#BensTake: What’s Next for Municipal Innovation?

#BensTake: What’s Next for Municipal Innovation?

3 key lessons help chart a path forward for anyone wanting to support the next phase of the municipal innovation movement.

Over the past decade, I observed the birth of a movement toward innovative, high-performing local governance, and watched it catch fire. Today, thanks to bold leadership, risk-taking and thoughtful investment from across sectors, we have no shortage of proof points that high-performing government can play an outsized role in the economic, social and all-around well-being of residents at scale.

As I wrote recently, the municipal innovation field has matured well beyond spreading seeds broadly and seeing what grows. We’re entering a new phase of movement-building, which calls for renewed energy and effort to sustain the progress we’ve made.
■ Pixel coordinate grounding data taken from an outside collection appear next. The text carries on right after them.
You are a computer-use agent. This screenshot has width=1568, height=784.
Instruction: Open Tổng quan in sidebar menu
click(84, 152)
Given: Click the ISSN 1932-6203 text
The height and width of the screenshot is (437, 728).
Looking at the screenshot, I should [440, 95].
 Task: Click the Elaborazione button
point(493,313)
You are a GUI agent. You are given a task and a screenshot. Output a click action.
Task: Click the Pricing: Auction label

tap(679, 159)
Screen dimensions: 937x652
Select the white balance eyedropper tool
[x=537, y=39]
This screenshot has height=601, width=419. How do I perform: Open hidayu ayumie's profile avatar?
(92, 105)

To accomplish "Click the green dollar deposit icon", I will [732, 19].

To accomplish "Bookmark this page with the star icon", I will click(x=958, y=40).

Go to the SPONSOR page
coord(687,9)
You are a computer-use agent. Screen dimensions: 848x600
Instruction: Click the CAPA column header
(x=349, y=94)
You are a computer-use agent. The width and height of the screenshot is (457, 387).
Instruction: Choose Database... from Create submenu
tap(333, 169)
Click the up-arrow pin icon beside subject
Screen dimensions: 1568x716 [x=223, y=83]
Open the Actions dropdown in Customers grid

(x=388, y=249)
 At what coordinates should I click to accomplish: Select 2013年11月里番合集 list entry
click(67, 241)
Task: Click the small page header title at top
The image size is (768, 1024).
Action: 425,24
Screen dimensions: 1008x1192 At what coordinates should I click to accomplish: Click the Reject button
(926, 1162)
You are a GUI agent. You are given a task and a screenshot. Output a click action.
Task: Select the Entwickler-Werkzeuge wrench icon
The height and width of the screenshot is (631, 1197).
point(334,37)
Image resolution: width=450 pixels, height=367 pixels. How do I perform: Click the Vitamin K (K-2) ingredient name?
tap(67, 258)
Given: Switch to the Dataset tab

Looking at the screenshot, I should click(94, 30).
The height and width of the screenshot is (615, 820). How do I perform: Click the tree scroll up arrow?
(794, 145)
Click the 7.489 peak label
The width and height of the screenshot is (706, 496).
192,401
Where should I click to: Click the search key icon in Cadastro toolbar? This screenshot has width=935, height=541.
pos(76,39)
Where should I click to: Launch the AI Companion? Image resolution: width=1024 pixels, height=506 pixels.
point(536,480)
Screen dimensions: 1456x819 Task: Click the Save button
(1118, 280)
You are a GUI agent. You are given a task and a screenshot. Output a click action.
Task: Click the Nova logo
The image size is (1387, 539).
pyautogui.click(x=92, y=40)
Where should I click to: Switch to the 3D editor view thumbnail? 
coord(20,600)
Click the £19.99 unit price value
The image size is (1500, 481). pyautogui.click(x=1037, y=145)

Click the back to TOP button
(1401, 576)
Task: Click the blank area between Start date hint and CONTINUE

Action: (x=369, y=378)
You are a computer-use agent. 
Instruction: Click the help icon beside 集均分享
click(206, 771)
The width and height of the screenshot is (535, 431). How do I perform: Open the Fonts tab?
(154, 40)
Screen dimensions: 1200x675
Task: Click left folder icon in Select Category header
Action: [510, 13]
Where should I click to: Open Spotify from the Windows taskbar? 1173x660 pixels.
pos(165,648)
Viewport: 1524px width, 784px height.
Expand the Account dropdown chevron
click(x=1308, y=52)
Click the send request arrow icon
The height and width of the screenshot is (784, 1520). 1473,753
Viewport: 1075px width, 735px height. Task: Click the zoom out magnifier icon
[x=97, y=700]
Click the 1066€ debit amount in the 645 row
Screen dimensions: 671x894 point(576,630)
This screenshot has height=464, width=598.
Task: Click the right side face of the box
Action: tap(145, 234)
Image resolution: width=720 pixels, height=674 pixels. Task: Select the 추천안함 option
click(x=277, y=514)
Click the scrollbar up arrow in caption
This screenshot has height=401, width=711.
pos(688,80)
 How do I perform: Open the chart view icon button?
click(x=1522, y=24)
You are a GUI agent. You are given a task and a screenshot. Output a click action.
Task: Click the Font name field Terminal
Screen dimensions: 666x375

Three key lessons from recent years help chart a path forward for anyone wanting to support the next phase of this movement:

  1. We must maintain our intentional support of municipal innovation as a catalyst for change. Too many philanthropic institutions still view the nonprofit as the only catalyst for positive social change. The body of evidence today demonstrates that, in fact, local government can play an outsized role in driving the social and economic outcomes captured in our mission statements. And with philanthropy holding important resources, including human and financial capital, we can’t remain on the sidelines.
  1. There are inroads to this work for everyone. Regardless of your specific passion, it would likely be better served if local governments were equipped to accelerate positive results. If your organization is committed to racial equity, programs like Racial Equity Here, among others, are working to help government dismantle deep-rooted disparities. If you’re passionate about community engagement, there’s immense need for proven practices that help governments meaningfully connect with residents.
  2. Communities of practice are invaluable. What was missing in the early days of municipal innovation is still an important lesson today: innovation is more valuable when it’s being shared across leaders and cities. Communities of practice, which allow cities to work together on the same issues, connect leaders with partners in the field whom they can rely on for help, and allow them to leapfrog toward results by avoiding past mistakes and replicating successes. We must intentionally grow and support this model of learning.

Today, a decade of public sector risk-taking backed by philanthropic investment, has shown us what is possible, in cities large and small. The promise of a better America may in fact rest not with cutting-edge social innovators in the nonprofit realm, but in local government with its stable funding streams and long-term outlook. It’s a conclusion we hardly could have imagined just a decade ago. Let’s work to make it true.